- [YOUR GOAL]
Would you filter these records and copy every line that has the word "will"?

- [EXTRACTED DATA]

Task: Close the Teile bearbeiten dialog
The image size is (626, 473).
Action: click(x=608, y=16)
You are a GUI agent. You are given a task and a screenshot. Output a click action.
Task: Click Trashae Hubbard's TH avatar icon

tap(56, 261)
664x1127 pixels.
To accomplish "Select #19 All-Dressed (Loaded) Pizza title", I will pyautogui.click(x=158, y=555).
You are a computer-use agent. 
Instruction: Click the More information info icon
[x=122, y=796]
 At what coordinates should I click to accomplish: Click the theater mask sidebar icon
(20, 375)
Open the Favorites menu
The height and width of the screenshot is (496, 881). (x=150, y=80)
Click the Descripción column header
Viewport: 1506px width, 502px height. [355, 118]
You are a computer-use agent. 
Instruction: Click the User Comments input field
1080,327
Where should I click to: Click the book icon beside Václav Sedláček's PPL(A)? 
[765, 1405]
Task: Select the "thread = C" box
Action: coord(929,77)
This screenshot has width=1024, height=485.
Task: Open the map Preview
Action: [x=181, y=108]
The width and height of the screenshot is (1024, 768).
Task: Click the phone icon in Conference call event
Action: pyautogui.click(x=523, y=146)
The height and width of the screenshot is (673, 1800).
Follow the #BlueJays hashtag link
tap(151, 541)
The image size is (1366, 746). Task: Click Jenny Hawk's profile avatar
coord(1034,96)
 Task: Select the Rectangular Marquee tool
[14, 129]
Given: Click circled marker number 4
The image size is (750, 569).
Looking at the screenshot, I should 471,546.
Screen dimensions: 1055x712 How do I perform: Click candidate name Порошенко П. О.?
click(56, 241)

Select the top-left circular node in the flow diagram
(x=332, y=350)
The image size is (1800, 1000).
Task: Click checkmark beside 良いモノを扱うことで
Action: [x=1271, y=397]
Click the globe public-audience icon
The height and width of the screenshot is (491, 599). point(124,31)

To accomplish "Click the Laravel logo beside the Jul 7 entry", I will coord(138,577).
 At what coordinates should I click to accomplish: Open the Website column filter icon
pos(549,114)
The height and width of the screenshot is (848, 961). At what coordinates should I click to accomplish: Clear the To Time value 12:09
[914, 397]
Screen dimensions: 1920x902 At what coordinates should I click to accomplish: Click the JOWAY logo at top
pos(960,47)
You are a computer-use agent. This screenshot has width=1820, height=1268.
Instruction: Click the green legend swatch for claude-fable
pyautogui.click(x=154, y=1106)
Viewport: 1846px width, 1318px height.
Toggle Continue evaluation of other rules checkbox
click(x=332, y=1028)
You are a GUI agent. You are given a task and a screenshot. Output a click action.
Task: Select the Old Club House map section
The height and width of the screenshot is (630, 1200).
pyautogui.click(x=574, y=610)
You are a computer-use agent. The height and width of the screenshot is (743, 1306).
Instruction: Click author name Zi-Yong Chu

- [TASK OUTPUT]
To accomplish "Select #19 All-Dressed (Loaded) Pizza title", I will pyautogui.click(x=158, y=555).
To accomplish "Click the Laravel logo beside the Jul 7 entry", I will coord(138,577).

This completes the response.